There had been a lot of inertia for me to be active in church. For the most part of these Covid years, I’ve just been a Sunday Catholic; in fact, it took me a long time to even start attending mass physically again, as we had grown so accustomed to online masses. Whenever I missed mass, I’d convince myself it is okay because of the dispensation that Sunday masses is not an obligation due to the pandemic. But I know that is merely following the letter rather than the spirit of the law.
With most Covid restrictions being lifted, it was possible again to resume physical sessions with church ministries. There was a call to serve in a 10-week programme, which consists of weekly small group sessions culminating in a weekend retreat. It felt like a considerable amount of time and commitment, which I was unsure if I was willing to give, but hesitantly agreed to anyway.
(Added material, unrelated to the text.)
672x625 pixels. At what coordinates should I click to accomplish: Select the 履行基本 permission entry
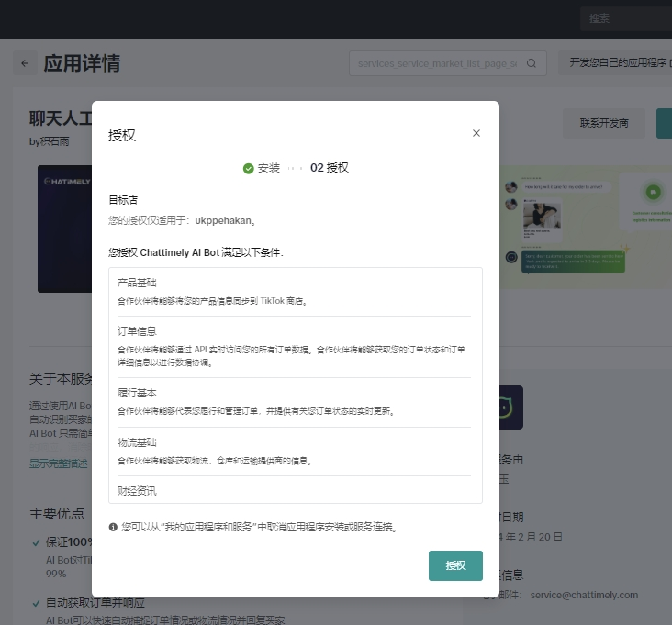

I started off the programme just going through the motions, with the mindset that I was there to just perform a duty rather than to gain anything from it. But HE always finds a way to speak to us when we are resistant or least expect it. Slowly through the weeks, I find myself relating to the various participants’ sharing and benefiting from them. It gave me a chance to feel connected to Him again through others.
Though I had so much hesitation in wanting to be a part of the programme, all I needed was the faith that He would see us through it. Pandemic or not, official dispensation to skip mass or not, at the core of it, we just need to respond with Christian love.
(Today’s OXYGEN by Kristel Wang)
Prayer: Dear Lord, we ask to be reminded of the reason why we are Christians, so that we may spread your Good News through our actions. Please grant us the strength to be examples of a loving follower of Christ.
Thanksgiving: Thank you Lord, for sending people to us to be your instruments. We know that you are always watching over us and that we just need to have faith and trust in you. Amen.
Kristel. Thank you for your post. It is so true that isolation is the work of the enemy. And that is another tool that the enemy used with the pandemic. The more isolated we become the more we ‘fear’ community, even if it’s just the rpvery real fact that community takes effort and can be quite inconvenient, whereas isolation is easy (even when it is lonely).
Thank you for sharing your situation and mindset, it is common and I believe we ALL can relate to it.